- [Work task] From the records, report how many lines hold the word "Toggle", with the number as the sole reply.

- [Available data]

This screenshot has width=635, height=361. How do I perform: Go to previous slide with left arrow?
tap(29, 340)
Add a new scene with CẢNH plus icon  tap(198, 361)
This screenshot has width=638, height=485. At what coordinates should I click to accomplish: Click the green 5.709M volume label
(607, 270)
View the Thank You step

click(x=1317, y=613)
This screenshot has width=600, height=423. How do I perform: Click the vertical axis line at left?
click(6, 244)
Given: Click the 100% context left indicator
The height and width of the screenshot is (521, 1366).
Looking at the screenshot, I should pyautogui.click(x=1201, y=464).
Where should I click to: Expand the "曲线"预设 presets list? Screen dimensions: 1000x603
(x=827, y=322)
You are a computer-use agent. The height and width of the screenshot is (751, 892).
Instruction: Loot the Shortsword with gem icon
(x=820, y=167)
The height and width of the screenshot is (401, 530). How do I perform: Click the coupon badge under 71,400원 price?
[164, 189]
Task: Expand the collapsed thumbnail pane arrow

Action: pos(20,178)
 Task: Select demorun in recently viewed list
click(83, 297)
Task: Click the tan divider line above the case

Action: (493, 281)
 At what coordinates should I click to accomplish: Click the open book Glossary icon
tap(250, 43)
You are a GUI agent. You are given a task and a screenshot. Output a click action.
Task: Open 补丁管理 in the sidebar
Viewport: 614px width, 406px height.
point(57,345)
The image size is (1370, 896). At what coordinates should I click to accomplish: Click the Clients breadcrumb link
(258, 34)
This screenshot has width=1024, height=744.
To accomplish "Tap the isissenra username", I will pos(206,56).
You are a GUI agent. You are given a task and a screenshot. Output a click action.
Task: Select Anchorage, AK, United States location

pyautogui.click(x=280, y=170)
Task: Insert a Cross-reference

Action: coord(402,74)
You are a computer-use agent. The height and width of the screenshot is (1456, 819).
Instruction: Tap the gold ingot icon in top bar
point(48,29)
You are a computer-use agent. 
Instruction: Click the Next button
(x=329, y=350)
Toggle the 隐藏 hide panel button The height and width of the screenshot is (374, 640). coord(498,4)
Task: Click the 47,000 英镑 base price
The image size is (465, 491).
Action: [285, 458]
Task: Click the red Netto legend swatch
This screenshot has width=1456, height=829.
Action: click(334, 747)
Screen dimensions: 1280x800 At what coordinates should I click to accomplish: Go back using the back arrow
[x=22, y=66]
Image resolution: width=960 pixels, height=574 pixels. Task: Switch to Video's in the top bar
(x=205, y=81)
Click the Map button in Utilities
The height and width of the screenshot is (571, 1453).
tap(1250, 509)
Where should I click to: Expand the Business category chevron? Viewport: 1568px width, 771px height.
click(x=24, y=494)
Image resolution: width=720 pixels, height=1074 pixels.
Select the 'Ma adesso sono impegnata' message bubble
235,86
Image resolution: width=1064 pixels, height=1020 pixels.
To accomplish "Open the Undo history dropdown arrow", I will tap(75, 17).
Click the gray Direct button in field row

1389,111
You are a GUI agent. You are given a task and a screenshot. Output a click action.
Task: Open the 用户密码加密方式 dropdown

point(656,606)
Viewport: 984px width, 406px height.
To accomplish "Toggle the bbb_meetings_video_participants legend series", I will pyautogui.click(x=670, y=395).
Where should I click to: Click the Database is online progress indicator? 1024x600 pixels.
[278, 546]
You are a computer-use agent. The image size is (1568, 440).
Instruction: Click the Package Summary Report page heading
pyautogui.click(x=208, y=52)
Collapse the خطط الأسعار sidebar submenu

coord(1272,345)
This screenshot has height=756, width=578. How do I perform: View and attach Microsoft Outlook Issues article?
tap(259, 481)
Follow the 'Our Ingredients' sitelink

- [Answer to this problem] 2